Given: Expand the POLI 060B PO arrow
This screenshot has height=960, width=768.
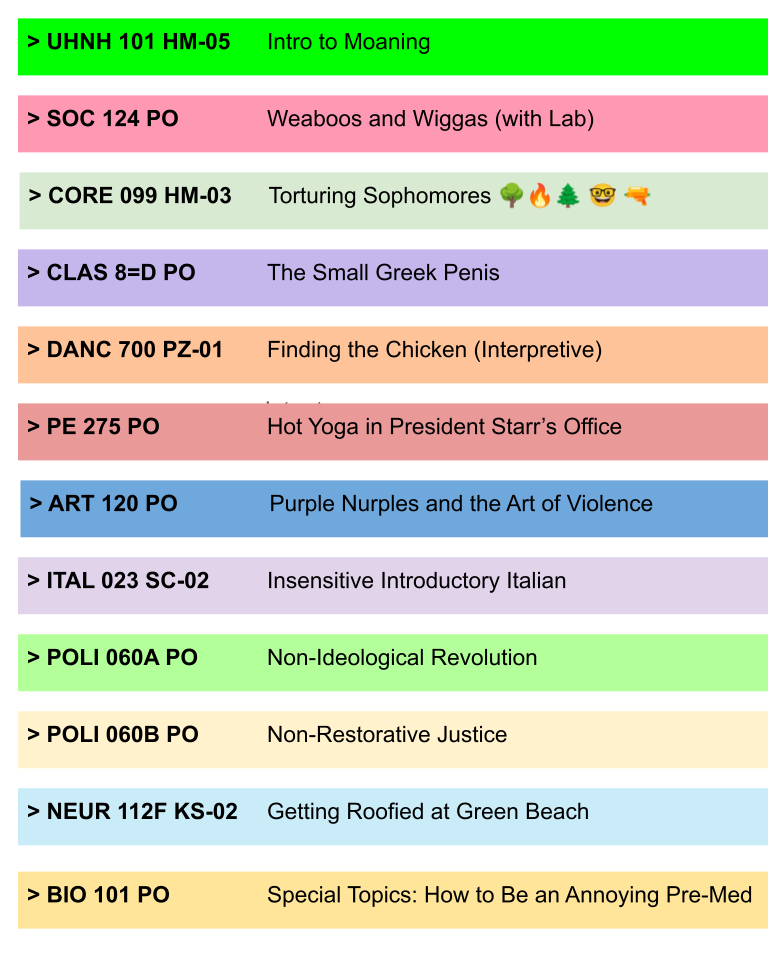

--

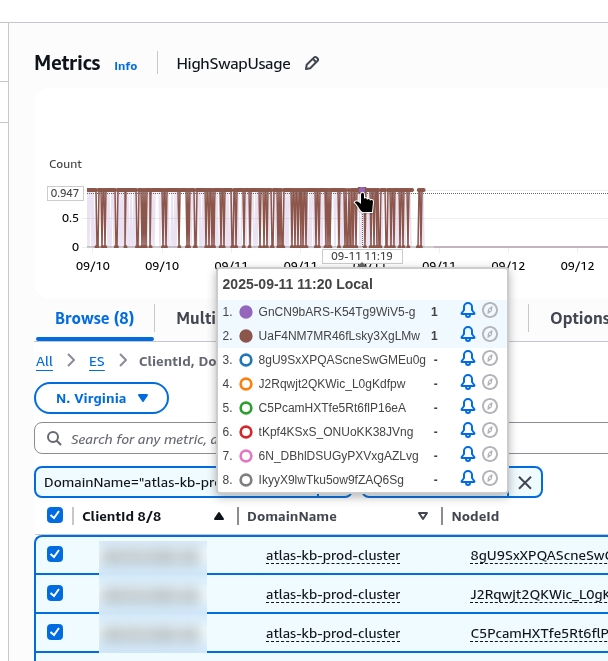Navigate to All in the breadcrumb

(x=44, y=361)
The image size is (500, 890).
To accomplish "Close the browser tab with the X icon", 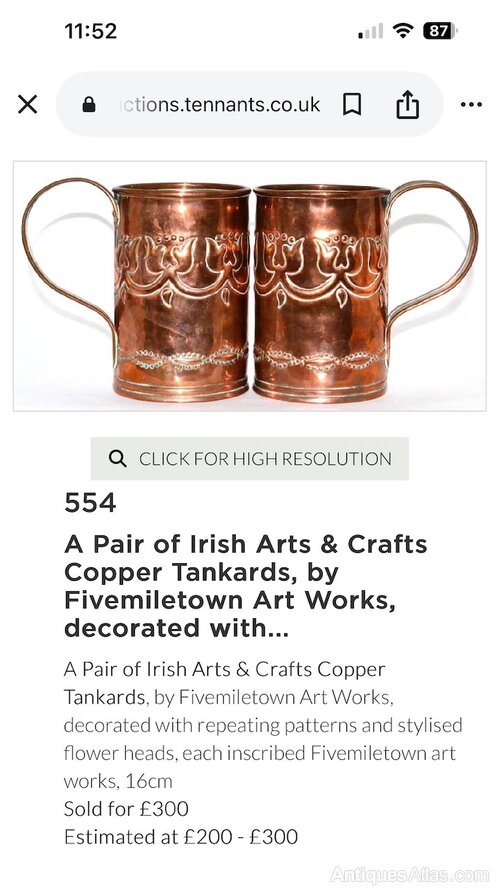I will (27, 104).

Your assignment
All lines above between those holding "Given: Expand the POLI 060B PO arrow" and "This screenshot has height=960, width=768.", inclusive, must be set down unchanged, and no other line may be included.

Output of the task
Given: Expand the POLI 060B PO arrow
This screenshot has height=960, width=768.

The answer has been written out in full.